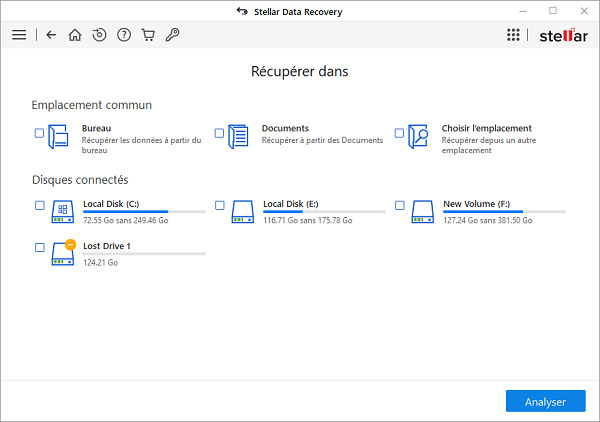Open the hamburger menu
This screenshot has height=422, width=600.
pos(19,35)
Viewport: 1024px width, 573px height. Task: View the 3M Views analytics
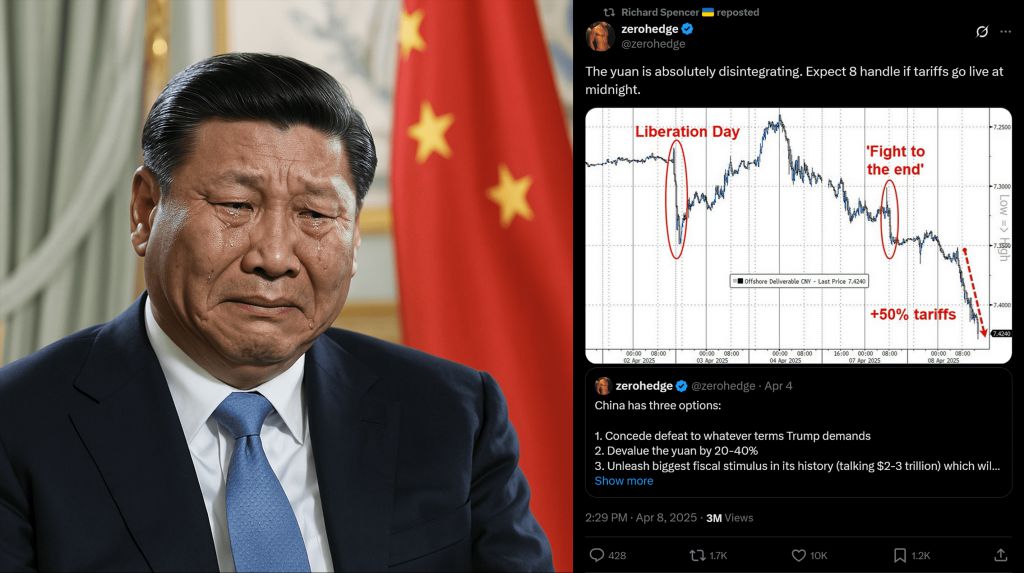[729, 517]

- [Activity] Every line from the one that holds "Viewport: 1024px width, 573px" to the last line of the records above goes into the answer, exactly as written; nothing else does, and no picture does either.

- [Written solution]
Viewport: 1024px width, 573px height. Task: View the 3M Views analytics
[729, 517]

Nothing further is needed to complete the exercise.